Recommended Authorization Principles
Not Recommended to Grant to Everyone by Default
Business users can view answers, charts, and tables, but do not necessarily all need to download full data.
Not recommended to grant by default to:
- Temporary access users.
- Users who only need to view dashboards.
- Business staff who only need aggregated results.
- Regular users accessing sensitive analytics domains.
Who It Is Appropriate to Grant
Consider granting to:
- BI analysts.
- Data analysts.
- Data operations staff.
- Department data managers who have gone through an approval process.
- Users who need to do offline verification or secondary processing.
Before granting, confirm the user also meets:
- Has been added to the relevant analytics domain.
- Role data permission scope is correct.
- Row-level permissions are in effect.
- Sensitive fields are hidden or masked.
Relationship with Analytics Domain Permissions
Bulk download permission should not replace analytics domain permissions.
Even if a user has the bulk download feature, they can only download data within their accessible data scope. The downloadable scope should still be jointly constrained by:
- Analytics domain membership permissions.
- Role data permissions.
- Row-level permissions.
- Field hiding.
- The data scope of the current Q&A result or chart.
If users should not see certain detailed data, restrictions should first be applied at the analytics domain, role, row-level permission, and field hiding levels — not relying solely on an operational constraint of "don't download".
Relationship with Column Hiding and Row-Level Permissions
Column Hiding
Column hiding can reduce the exposure of sensitive fields in Analytics Agent Q&A and results. For fields such as ID numbers, phone numbers, emails, internal IDs, and salaries, it is recommended to first evaluate whether they need to be hidden.
Column hiding can achieve an effect similar to column-level visibility control, but it is still recommended to combine it with underlying data permissions and organizational security policies.
Row-Level Permissions
Row-level permissions control which rows different users can see in the same table. For example, a regional manager can only see data for their own region.

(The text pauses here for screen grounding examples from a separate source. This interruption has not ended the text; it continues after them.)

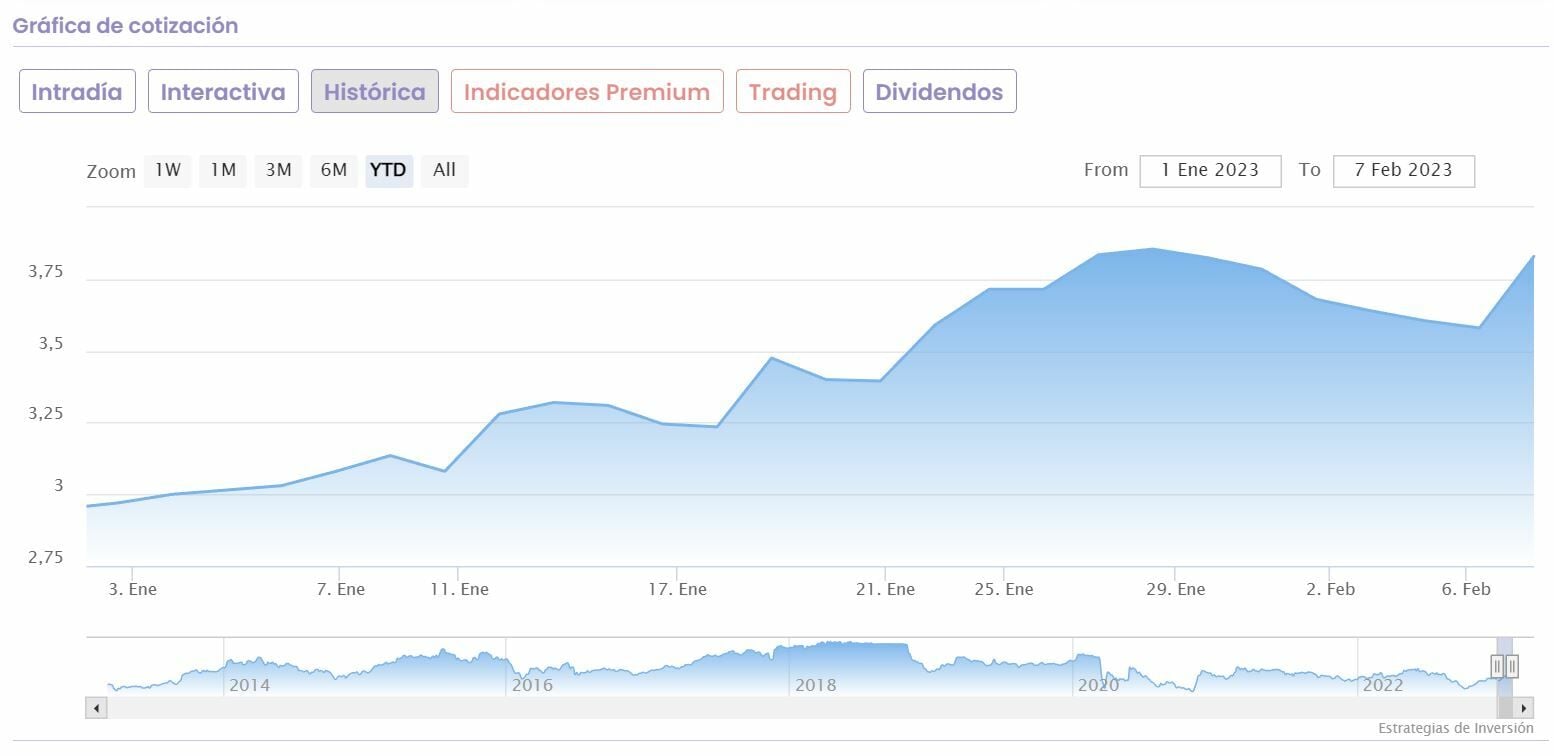Open the Interactiva chart tab
Image resolution: width=1554 pixels, height=756 pixels.
tap(223, 92)
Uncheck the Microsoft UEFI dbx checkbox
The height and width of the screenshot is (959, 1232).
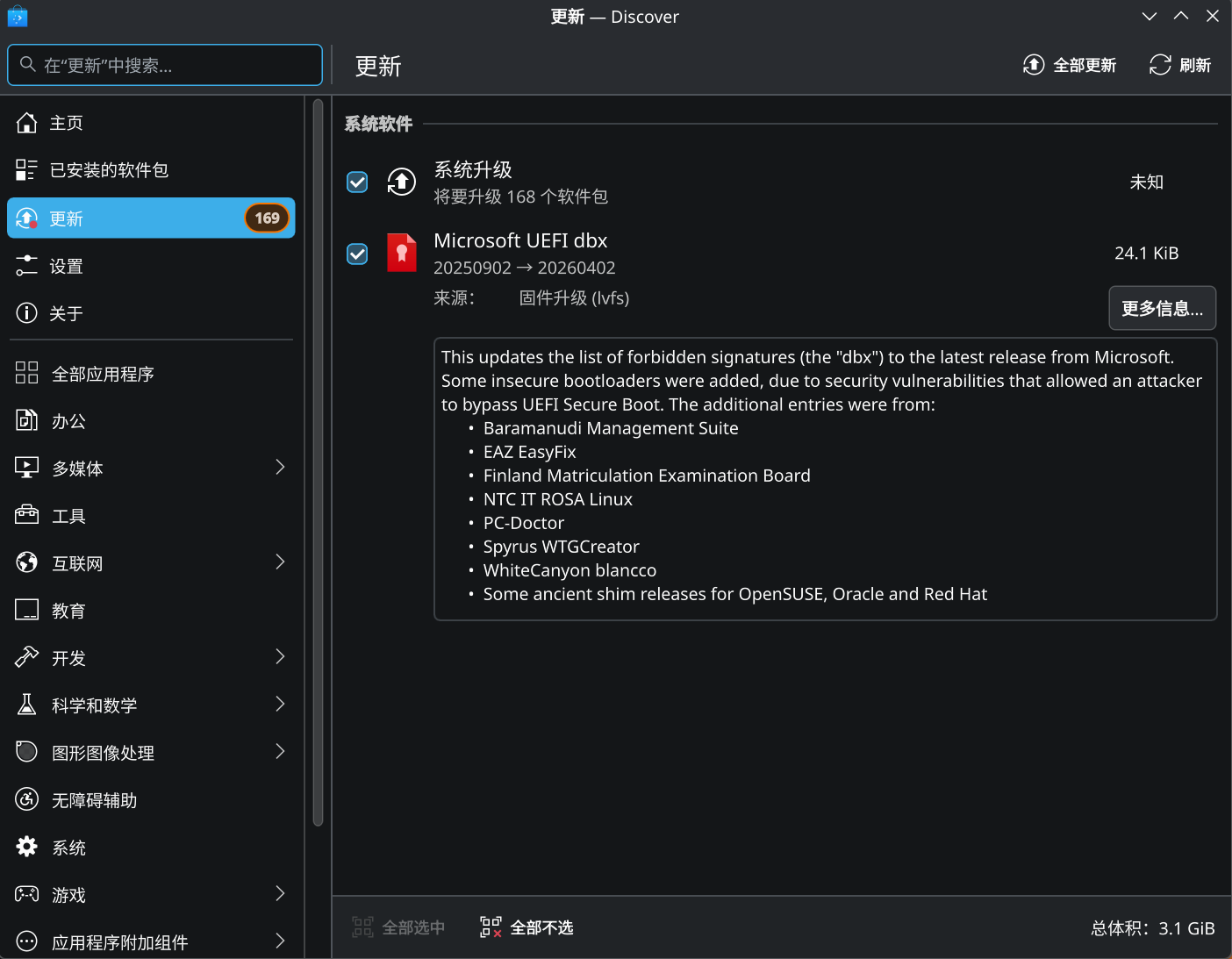357,254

If row-level permissions are correctly configured, the full data a user downloads should also only include data within their permission scope. This should be verified using test users before launch.
Auditing and Investigation
For sensitive analytics domains, it is recommended to periodically check the audit log for export-type operations.
Entry path:
Investigation steps:
- Select the target time range.
- Set operation type to export-related types.

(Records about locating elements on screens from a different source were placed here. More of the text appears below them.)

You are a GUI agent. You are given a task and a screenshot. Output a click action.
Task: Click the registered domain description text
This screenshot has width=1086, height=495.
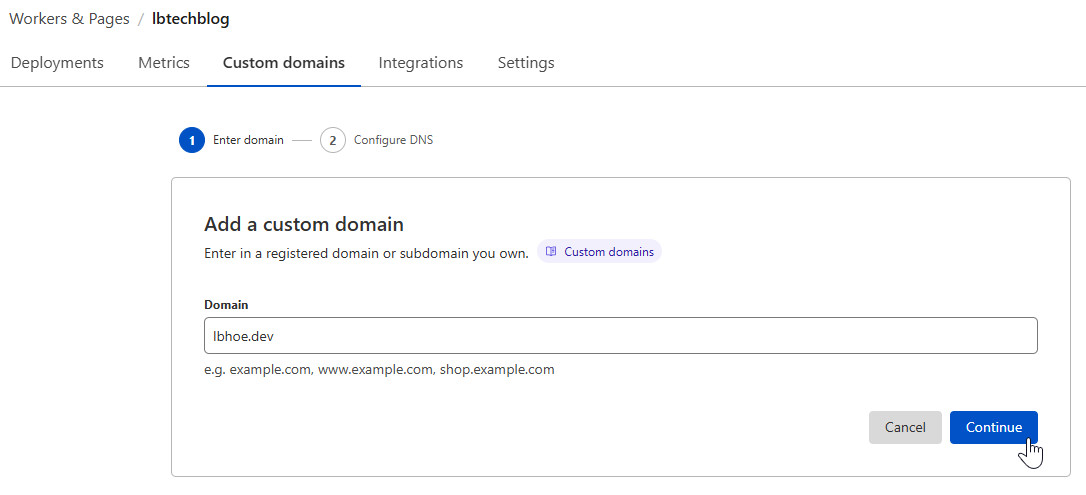click(x=366, y=253)
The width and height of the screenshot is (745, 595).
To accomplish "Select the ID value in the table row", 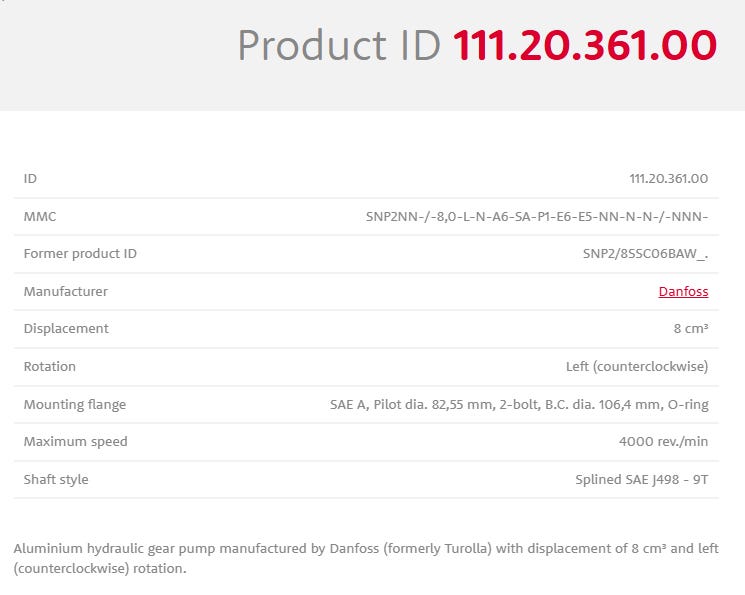I will (x=668, y=179).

- Review the operator, time, and operation details.
- If anomalous exports are found, investigate in conjunction with role authorization, analytics domain permissions, row-level permissions, and field hiding.
Pre-Launch Checklist
Before enabling bulk download, check:
- Whether it is clear which roles can use bulk download.
- Whether bulk download is avoided for ordinary dashboard viewers.

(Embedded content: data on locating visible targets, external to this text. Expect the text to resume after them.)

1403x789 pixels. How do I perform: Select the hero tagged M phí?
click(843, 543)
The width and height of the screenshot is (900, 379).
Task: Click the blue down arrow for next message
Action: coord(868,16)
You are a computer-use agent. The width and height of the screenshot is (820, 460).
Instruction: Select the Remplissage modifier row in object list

- Whether sensitive fields are hidden or masked.
- Whether row-level permissions have been verified with test users.
- Whether the analytics domain only includes data needed for the current business scenario.
- Whether the audit log can track export-type operations.
- Whether there is an internal process specifying when users may export data.
Common Questions
With Bulk Download Permission, Can All Data Be Downloaded?
This should not be the understanding. Bulk download permission only allows users to use the download feature. The actual data that can be downloaded should still be jointly constrained by analytics domain permissions, role data permissions, row-level permissions, and field hiding.
Do Users Who Only View Aggregated Charts Need Bulk Download?
Generally no. Users who only view dashboards or aggregated charts can be granted access without bulk download permission.
What Is the Relationship Between Download Governance and Data Privacy?
Data privacy focuses on whether sensitive data should be accessed, displayed, or exported; download governance focuses on whether users can bulk export data they can already see. Both should be designed together.